Toon Books has a fairly uninterrupted run of quality, especially with regard to their younger readers' books. Some of the longer-form comics aimed at teens haven't quite hit the mark, but artists who have a strong design sense tend to excel in their slim hardcover format, even if they hadn't done stuff for kids prior to this. Two recent books are from two of the best designers and illustrators in comics: Ivan Brunetti and Jordan Crane. Twenty years ago, it was hard to picture Ivan Brunetti doing children's books and Jordan Crane working for a major publisher, but there you go.

Brunetti's 3x4 is aimed at Toon Books Level One, meaning emerging readers. He had previously done a book called Wordplay for Toon, which used a similar device of conceptualizing the topic from a purely visual standpoint and then explaining it using words as well. Right on the cover, Brunetti explains the basics of multiplication with the book's star, Annemarie, headlining three different rows but also being part of four different columns of images. The book hammers home the conceptual quality of multiplication, as a number that adds up items in rows and columns. The book itself is about a classroom assignment regarding multiplication, as Brunetti doubles down again and again to keep the focus on the fundamentals established at the start. He carefully breaks down various kinds of sets in a running gag, making it easy to remember. Brunetti keeps the background colors muted so as not to interfere with the objects on each page. They're crucial because Brunetti has to highlight those in order get the concept across to young readers. Brunetti also has a slow build-up of kids trying to one-up each other with the assignment, with Annemarie emerging with the most ambitious drawing of all. A nice side note regarding the book is how many of the characters in the book are people of color. It's simply a matter-of-fact detail that goes unspoken, yet it speaks volumes.

SUPPLIED INFORMATION ->
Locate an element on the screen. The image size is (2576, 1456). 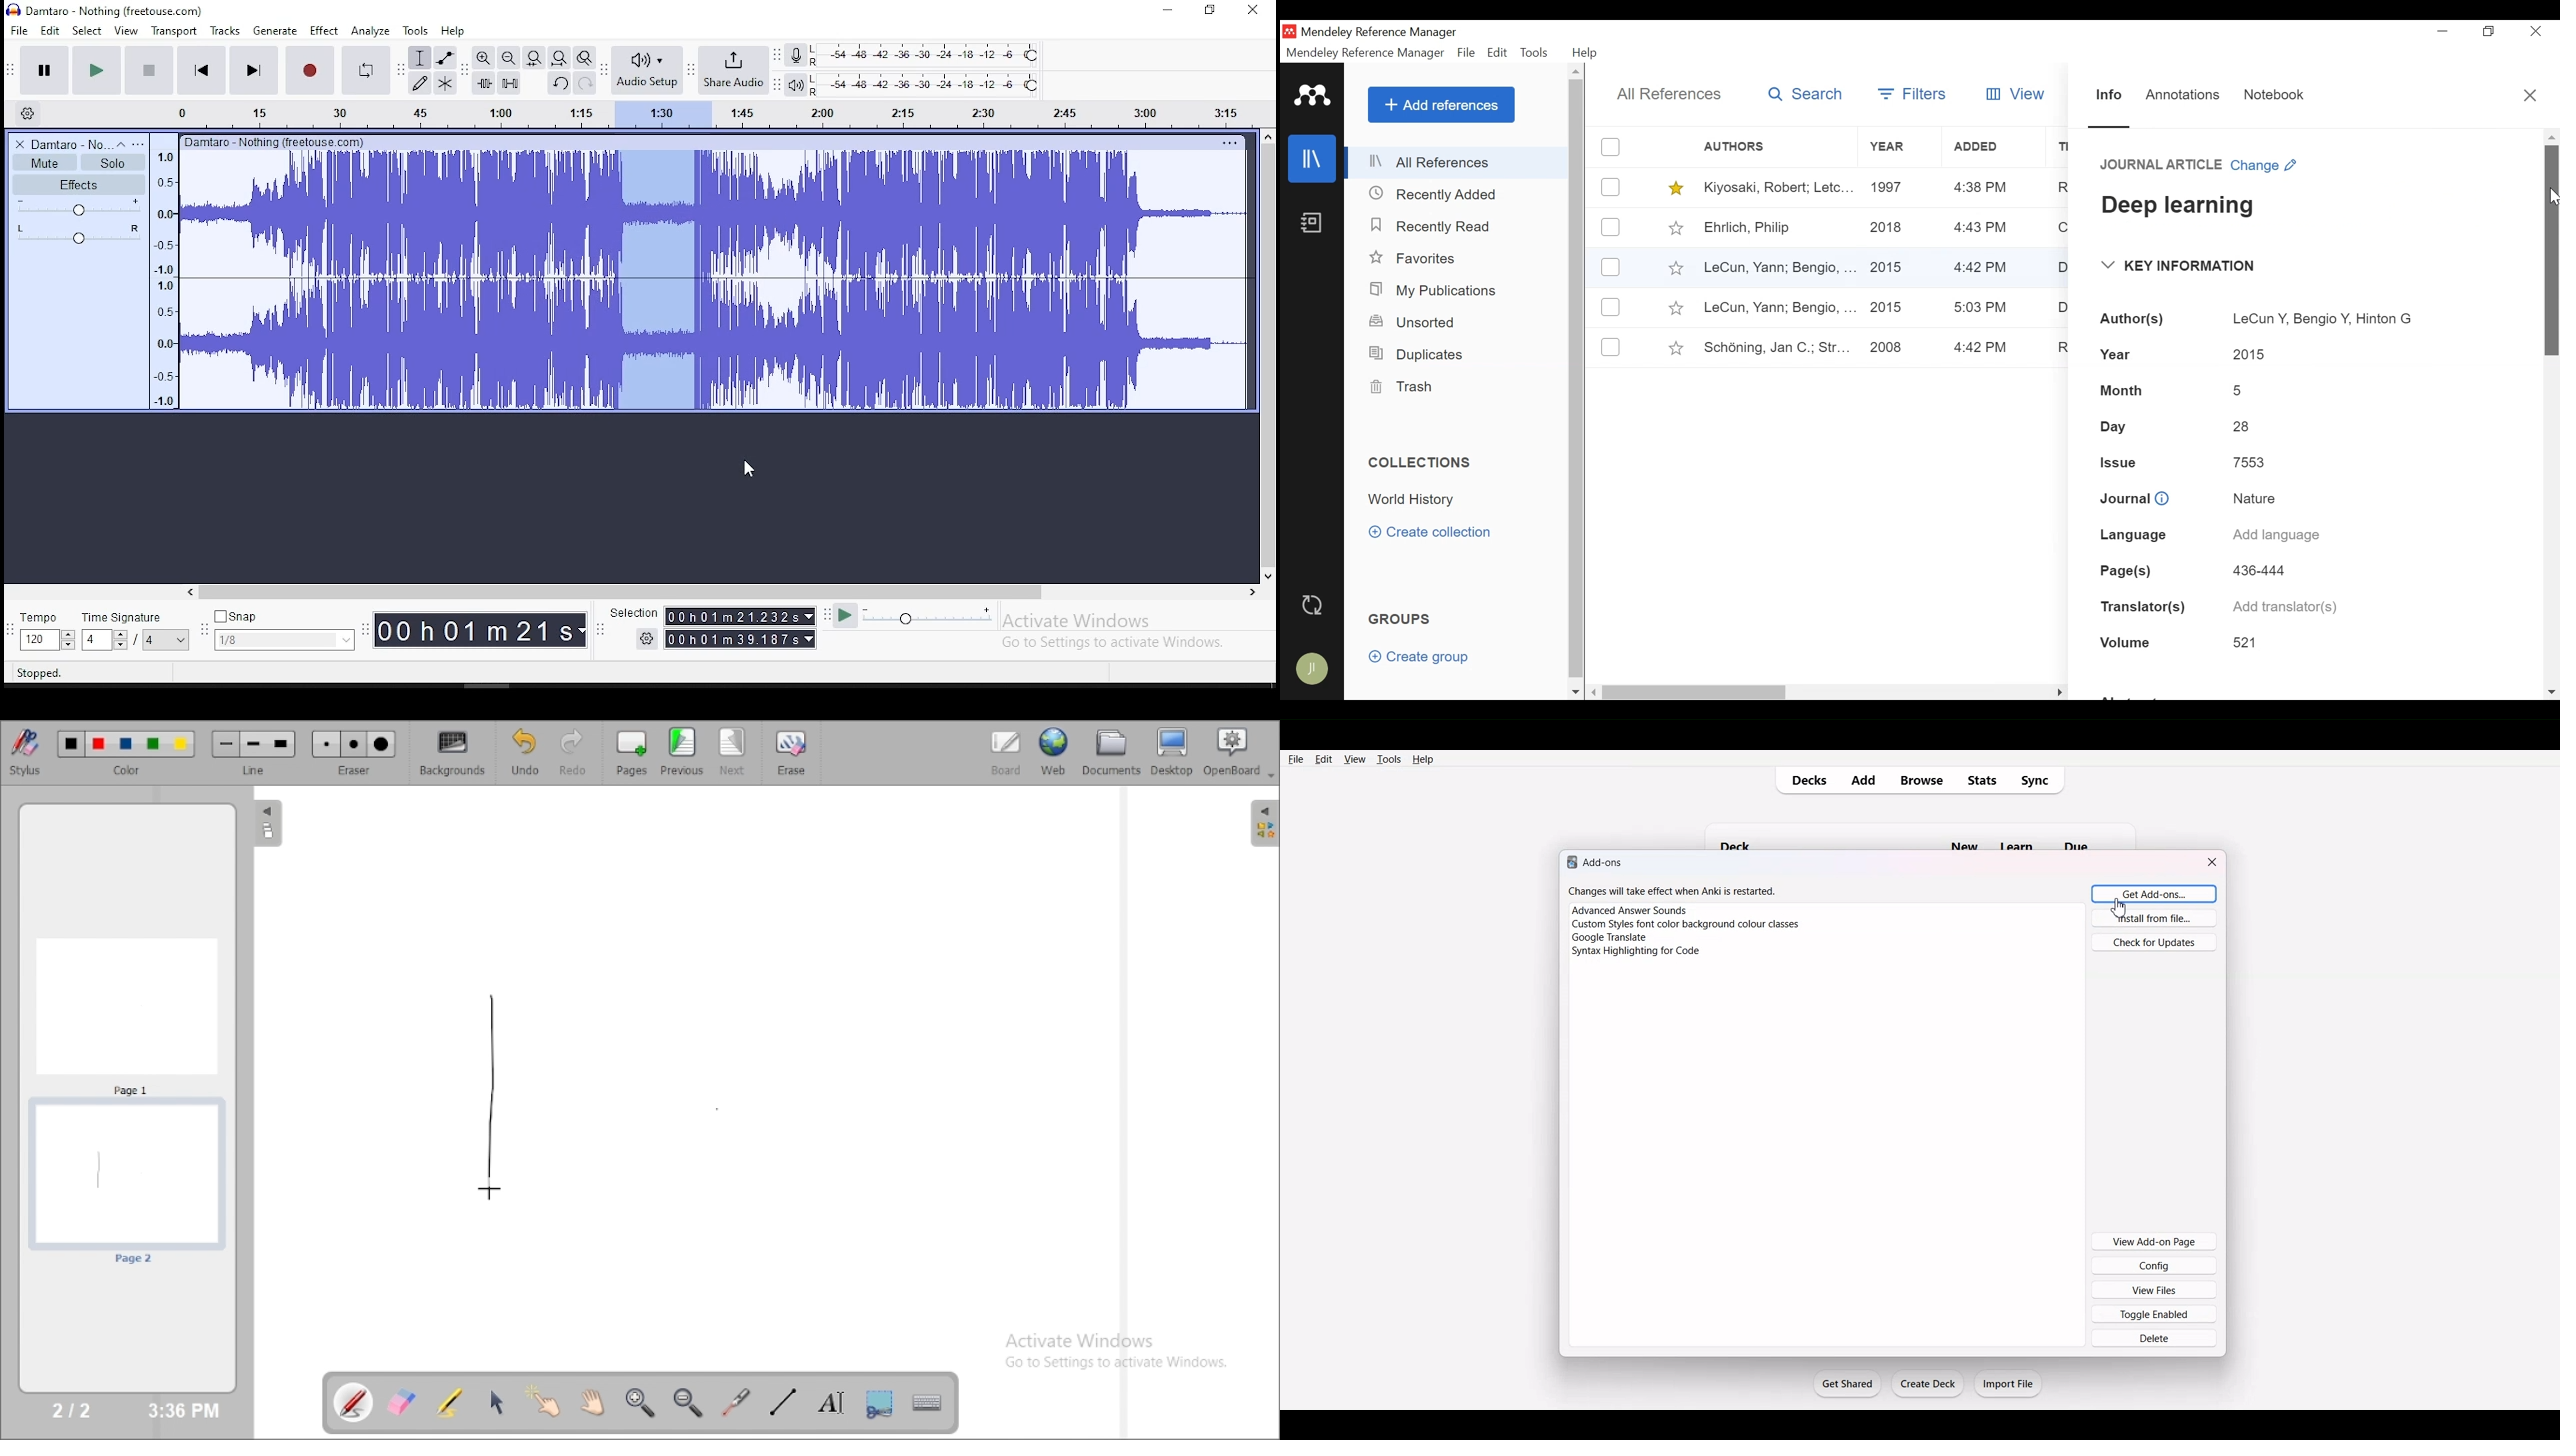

...

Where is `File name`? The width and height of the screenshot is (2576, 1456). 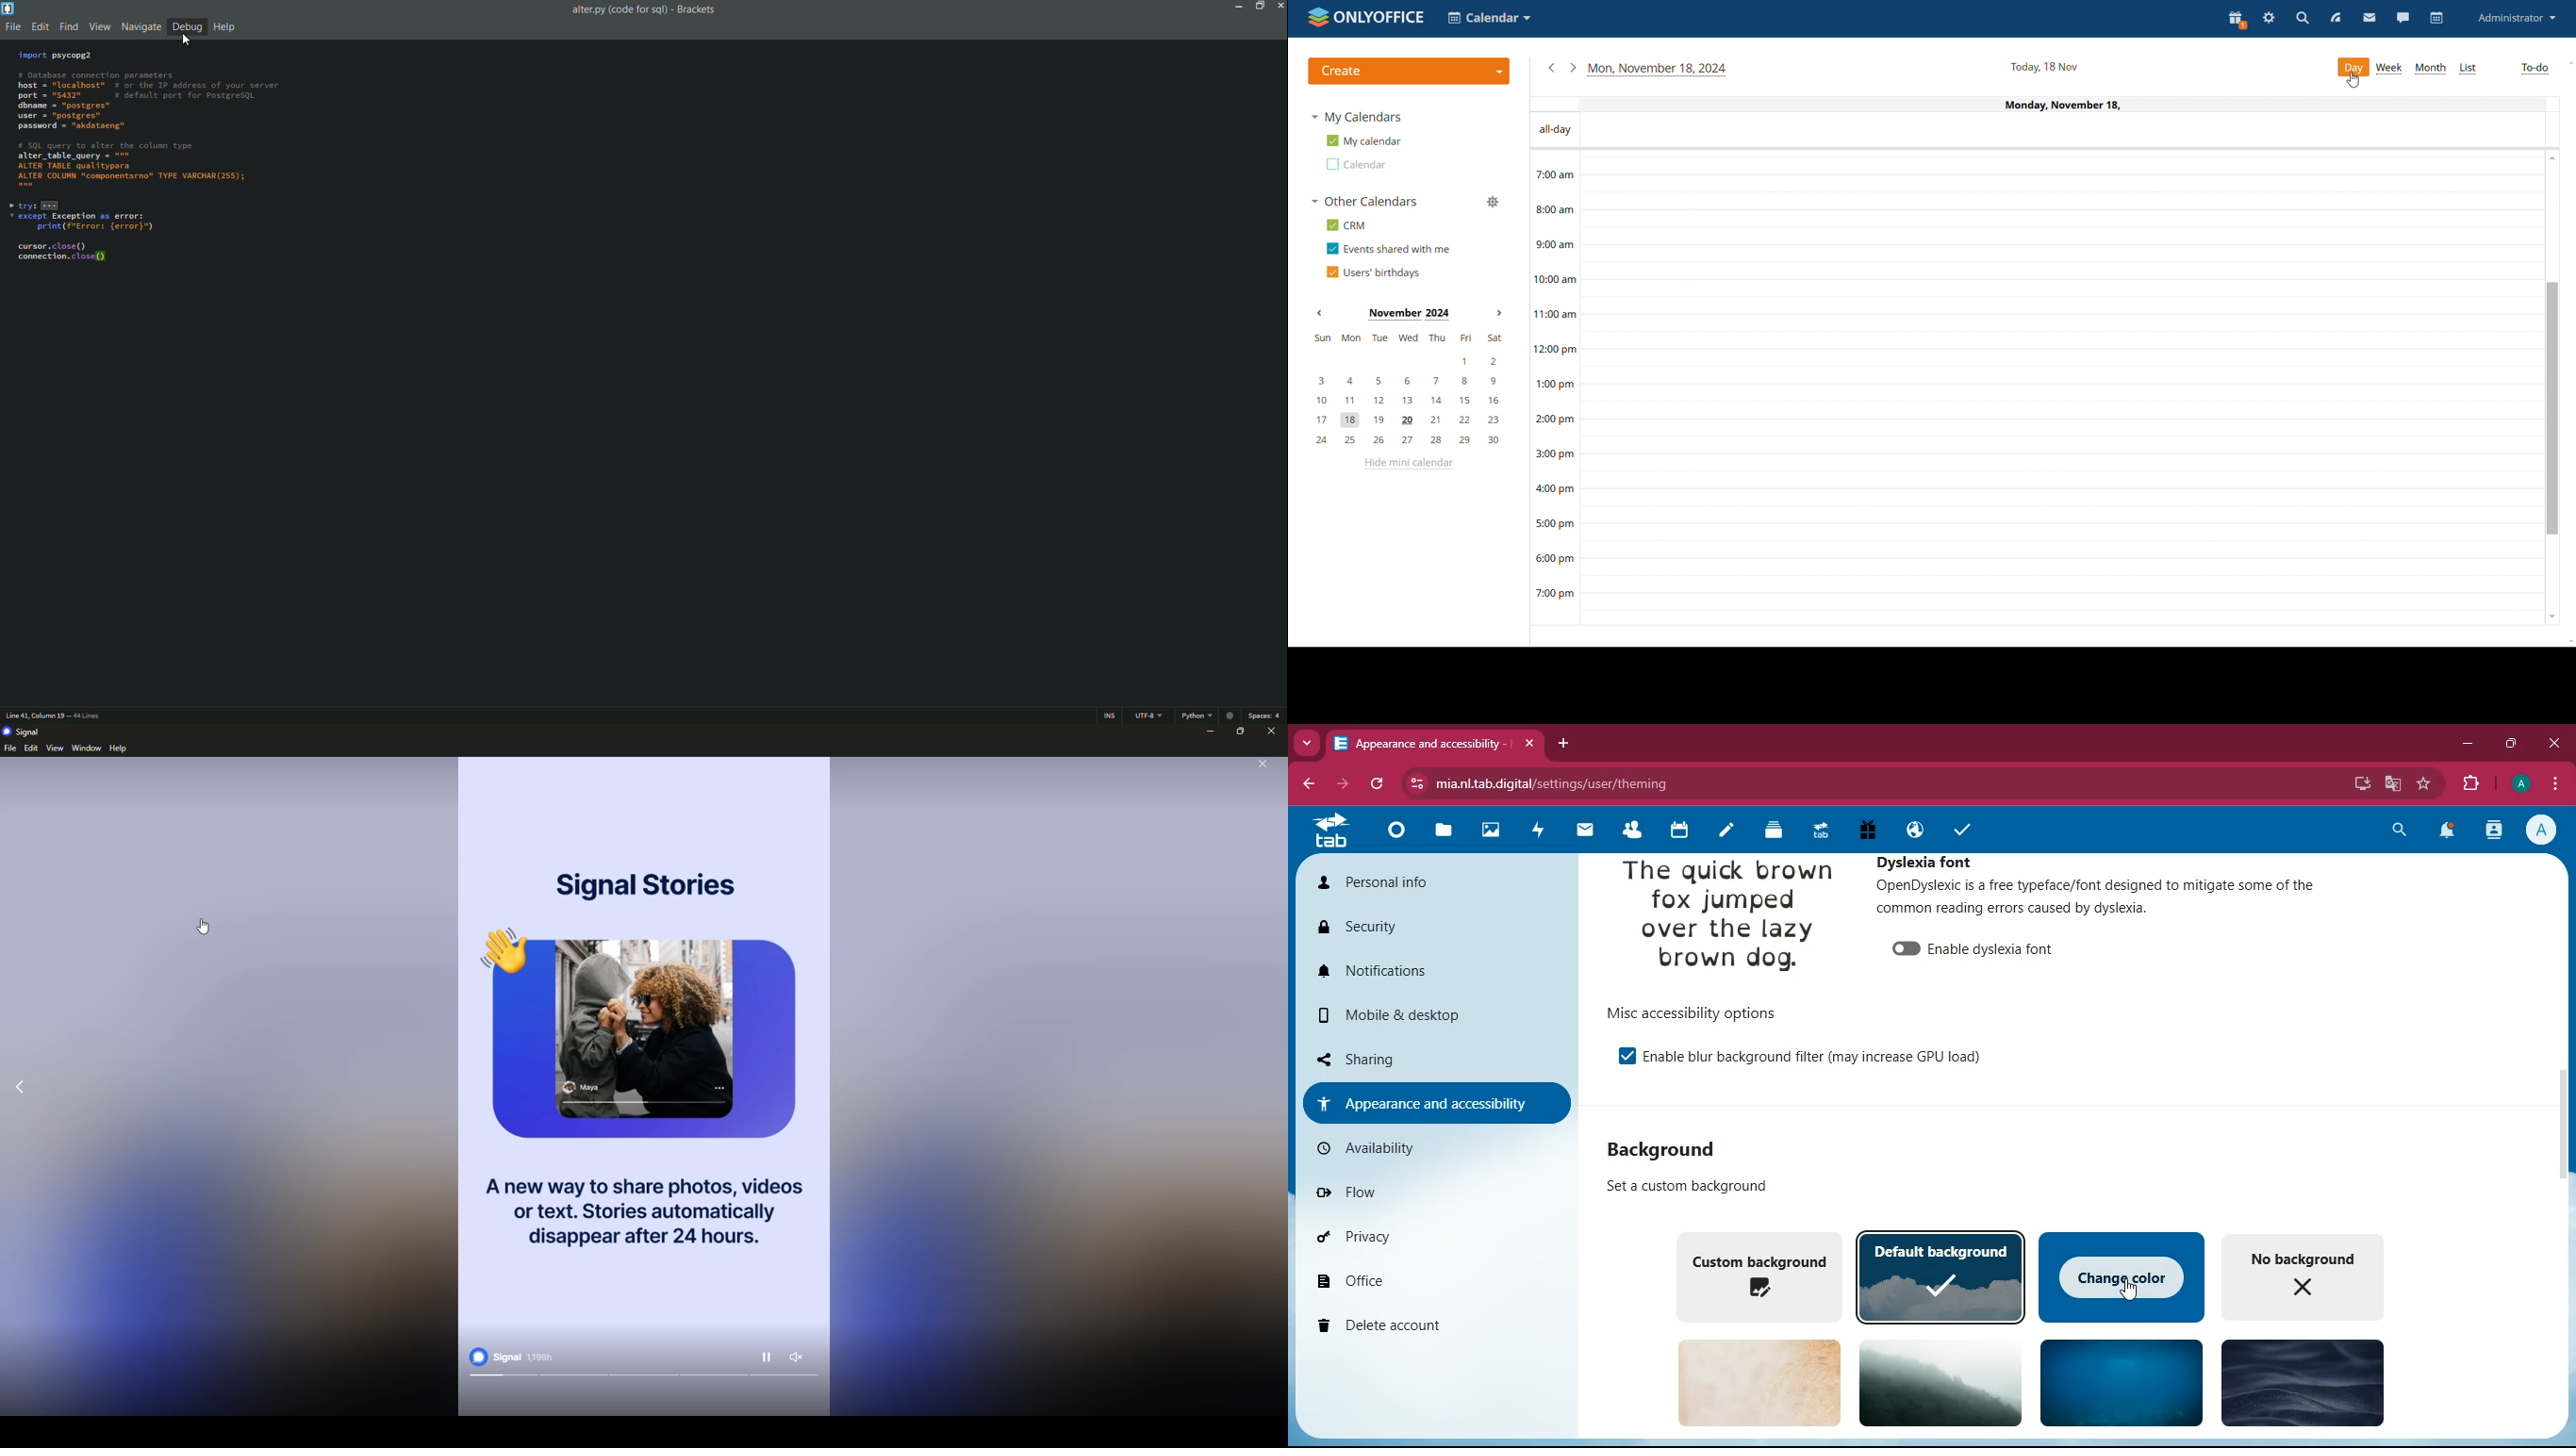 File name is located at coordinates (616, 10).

---

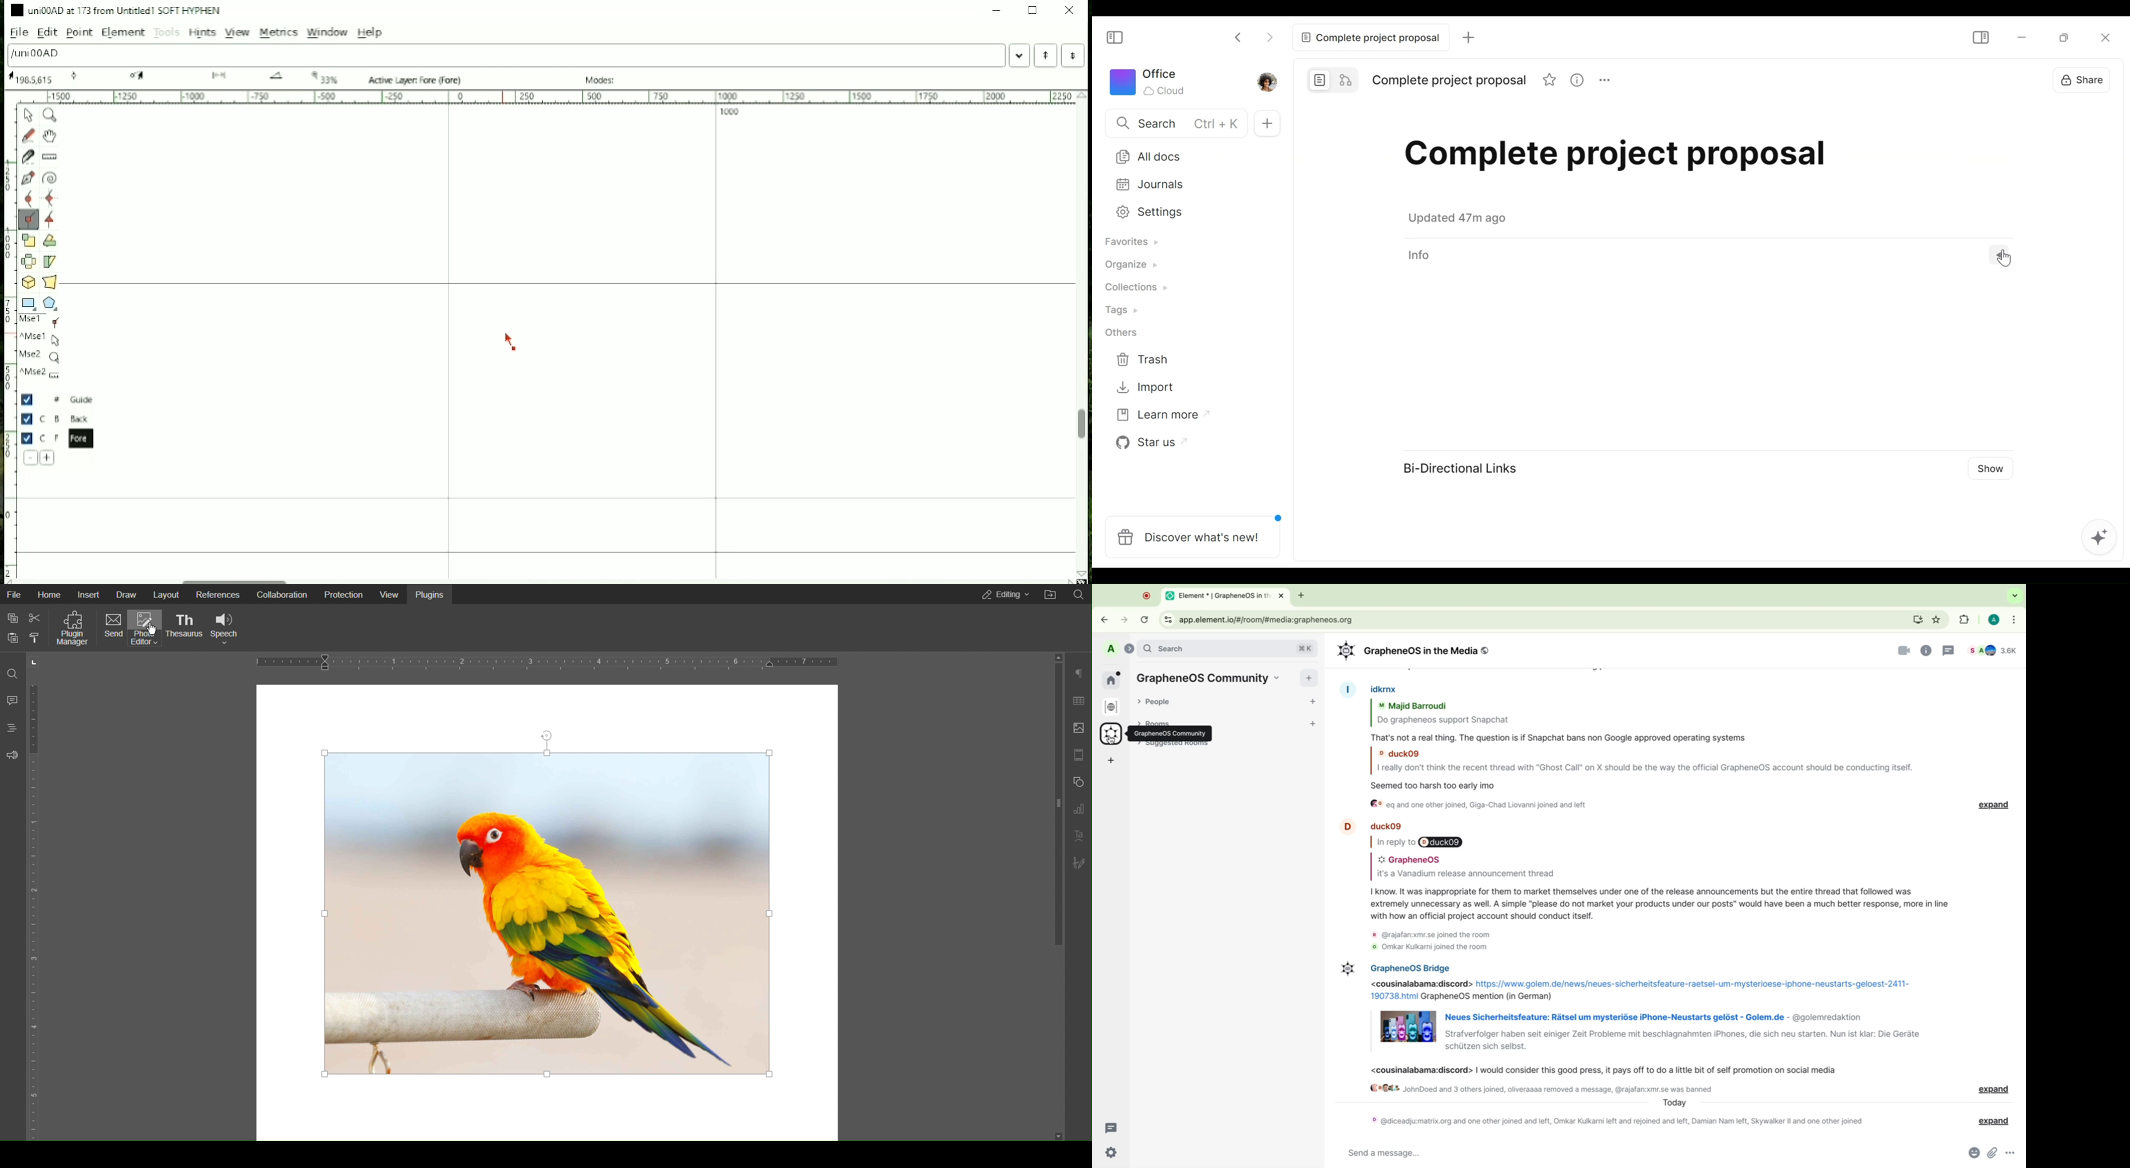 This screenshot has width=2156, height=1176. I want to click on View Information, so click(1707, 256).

WHAT TO WORK ON -> Please list every person or fictional character named in the excerpt about Toon Books.

RESULT ->
Ivan Brunetti
Jordan Crane
Annemarie